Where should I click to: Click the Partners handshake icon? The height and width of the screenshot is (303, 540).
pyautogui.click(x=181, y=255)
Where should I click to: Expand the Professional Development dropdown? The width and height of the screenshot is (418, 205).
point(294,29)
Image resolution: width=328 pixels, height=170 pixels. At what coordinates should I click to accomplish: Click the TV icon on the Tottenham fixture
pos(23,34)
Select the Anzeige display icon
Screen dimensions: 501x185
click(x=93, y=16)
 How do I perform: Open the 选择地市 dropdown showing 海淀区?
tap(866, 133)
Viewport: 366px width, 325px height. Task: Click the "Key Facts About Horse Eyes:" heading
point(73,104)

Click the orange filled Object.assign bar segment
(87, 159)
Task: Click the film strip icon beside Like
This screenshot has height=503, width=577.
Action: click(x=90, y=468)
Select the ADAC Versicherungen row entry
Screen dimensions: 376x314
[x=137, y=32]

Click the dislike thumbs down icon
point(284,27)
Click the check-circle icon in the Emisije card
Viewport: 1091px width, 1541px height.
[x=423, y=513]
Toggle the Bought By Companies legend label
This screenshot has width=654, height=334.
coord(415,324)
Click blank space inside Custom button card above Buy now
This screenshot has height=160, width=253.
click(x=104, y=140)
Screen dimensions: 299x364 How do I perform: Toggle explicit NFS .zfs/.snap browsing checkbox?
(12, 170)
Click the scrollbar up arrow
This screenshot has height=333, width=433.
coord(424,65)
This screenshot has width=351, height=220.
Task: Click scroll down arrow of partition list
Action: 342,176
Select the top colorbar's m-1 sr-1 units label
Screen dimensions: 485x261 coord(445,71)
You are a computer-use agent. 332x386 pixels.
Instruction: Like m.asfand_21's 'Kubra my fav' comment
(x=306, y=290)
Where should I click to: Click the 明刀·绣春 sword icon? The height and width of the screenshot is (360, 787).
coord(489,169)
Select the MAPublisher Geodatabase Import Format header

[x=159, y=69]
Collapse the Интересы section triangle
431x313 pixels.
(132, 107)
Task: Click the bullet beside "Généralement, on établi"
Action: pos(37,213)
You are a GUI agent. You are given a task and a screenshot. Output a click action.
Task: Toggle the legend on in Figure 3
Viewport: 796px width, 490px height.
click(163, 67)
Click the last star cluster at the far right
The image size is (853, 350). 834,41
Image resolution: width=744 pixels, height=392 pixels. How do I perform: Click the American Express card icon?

_ _ _

> **Assigned task**
Your task is to copy every entry above, exactly as written.

> **Answer to this exercise**
Where should I click to: Click the Partners handshake icon? The height and width of the screenshot is (303, 540).
pyautogui.click(x=181, y=255)
Where should I click to: Expand the Professional Development dropdown? The width and height of the screenshot is (418, 205).
point(294,29)
Image resolution: width=328 pixels, height=170 pixels. At what coordinates should I click to accomplish: Click the TV icon on the Tottenham fixture
pos(23,34)
Select the Anzeige display icon
Screen dimensions: 501x185
click(x=93, y=16)
 How do I perform: Open the 选择地市 dropdown showing 海淀区?
tap(866, 133)
Viewport: 366px width, 325px height. Task: Click the "Key Facts About Horse Eyes:" heading
point(73,104)

Click the orange filled Object.assign bar segment
(87, 159)
Task: Click the film strip icon beside Like
This screenshot has height=503, width=577.
Action: click(x=90, y=468)
Select the ADAC Versicherungen row entry
Screen dimensions: 376x314
[x=137, y=32]

Click the dislike thumbs down icon
point(284,27)
Click the check-circle icon in the Emisije card
Viewport: 1091px width, 1541px height.
[x=423, y=513]
Toggle the Bought By Companies legend label
This screenshot has width=654, height=334.
coord(415,324)
Click blank space inside Custom button card above Buy now
This screenshot has height=160, width=253.
click(x=104, y=140)
Screen dimensions: 299x364 How do I perform: Toggle explicit NFS .zfs/.snap browsing checkbox?
(12, 170)
Click the scrollbar up arrow
This screenshot has height=333, width=433.
coord(424,65)
This screenshot has width=351, height=220.
Task: Click scroll down arrow of partition list
Action: 342,176
Select the top colorbar's m-1 sr-1 units label
Screen dimensions: 485x261 coord(445,71)
You are a computer-use agent. 332x386 pixels.
Instruction: Like m.asfand_21's 'Kubra my fav' comment
(x=306, y=290)
Where should I click to: Click the 明刀·绣春 sword icon? The height and width of the screenshot is (360, 787).
coord(489,169)
Select the MAPublisher Geodatabase Import Format header

[x=159, y=69]
Collapse the Интересы section triangle
431x313 pixels.
(132, 107)
Task: Click the bullet beside "Généralement, on établi"
Action: pos(37,213)
You are a GUI agent. You are given a task and a screenshot. Output a click action.
Task: Toggle the legend on in Figure 3
Viewport: 796px width, 490px height.
click(163, 67)
Click the last star cluster at the far right
The image size is (853, 350). 834,41
Image resolution: width=744 pixels, height=392 pixels. How do I perform: Click the American Express card icon?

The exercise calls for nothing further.